> **EXERCISE PASSAGE**
BEGIN

Wednesday 24 May 2017

Review: The whisperers by John Connolly

(Hodder & Stoughton €14)

Set in northern Maine, close to the porous border with Canada across which anything can be smuggled -- drugs, cash, weapons or people -- John Connolly's latest Charlie Parker adventure kicks off when the haunted private investigator is asked by a troubled father to try to find out why his son, an elite soldier recently returned from the Iraq war, committed suicide.

Bennett Patchett is also concerned about a young woman who works as a waitress in his popular diner. He believes that her boyfriend, also an Iraq war veteran, is beating her and he wants that stopped.

Charlie's investigations suggest that a group of disenchanted former soldiers has begun its own smuggling operation, an act that has seriously irked the established players in this nefarious trade, the Mexicans, Colombian, Mohawk and biker gangs. He also discovers that there has been an epidemic of deaths among the former combatants, all apparent suicides, some in very strange circumstances.

From Parker's unique perspective, his discovery that the former soldiers' illegal cargo is something much stranger, much more terrifying and dangerous that anyone could ever imagine, is bad enough. That the illicit cargo, incalculably valuable ancient artefacts looted from Baghdad's Museum of Antiquities during the invasion, has aroused the interest of the reclusive Herod, a man obsessed by the strange, who is accompanied everywhere by an ethereal, shadowy and evil figure from the other world he calls The Captain, is even worse.

Parker calls in his friends, the lethal gay couple Louis and Angel, and as inter-gang war erupts the trio attempt to protect the innocent and prevent Herod from unleashing unimaginable terror on the world.

This ninth Charlie Parker outing works brilliantly on two levels. As a straight action-packed thriller with an ingenious and totally credible plot, The Whisperers zips along at breakneck pace to its explosive finale, while on its way effortlessly feeding the reader well-researched and fascinating information on issues such as post traumatic stress disorder, the difference between the Sumerian and Akkadian languages of 2300BC and the shameful treatment of war veterans by the Bush administration.

END

> **PROBLEMS AND TASKS**
1. Answer these questions using the review:
(a) What job does the young woman at Bennett Patchett's diner have?
(b) Which number in the Charlie Parker series is this book?
(c) What name does Herod give the shadowy figure who goes everywhere with him?
2. Print the part of the review that starts at the words "This ninth Charlie" and stops after the words "the Bush administration.", with no changes.
The data after this review comes from a different source.

> **DATA EXCERPT**

BEGIN

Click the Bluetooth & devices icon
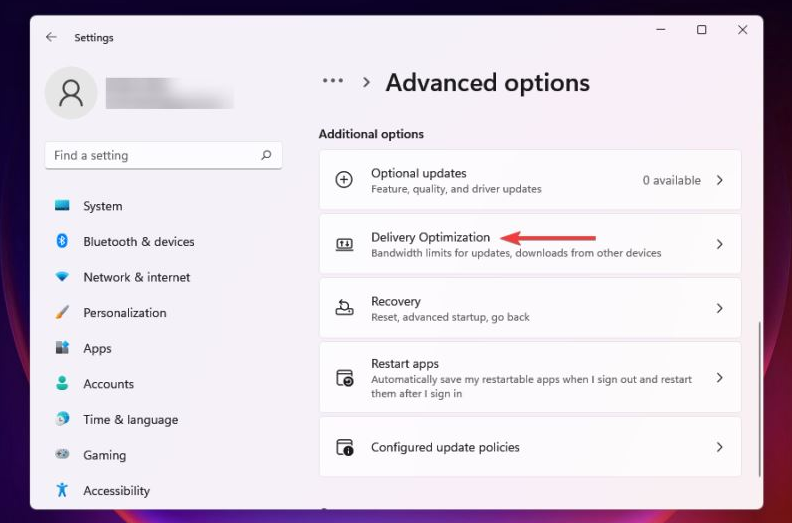[62, 241]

END

> **SOLUTIONS TO THE TASKS**
1.
(a) She is a waitress.
(b) It is the ninth Charlie Parker outing.
(c) The Captain.

2.
This ninth Charlie Parker outing works brilliantly on two levels. As a straight action-packed thriller with an ingenious and totally credible plot, The Whisperers zips along at breakneck pace to its explosive finale, while on its way effortlessly feeding the reader well-researched and fascinating information on issues such as post traumatic stress disorder, the difference between the Sumerian and Akkadian languages of 2300BC and the shameful treatment of war veterans by the Bush administration.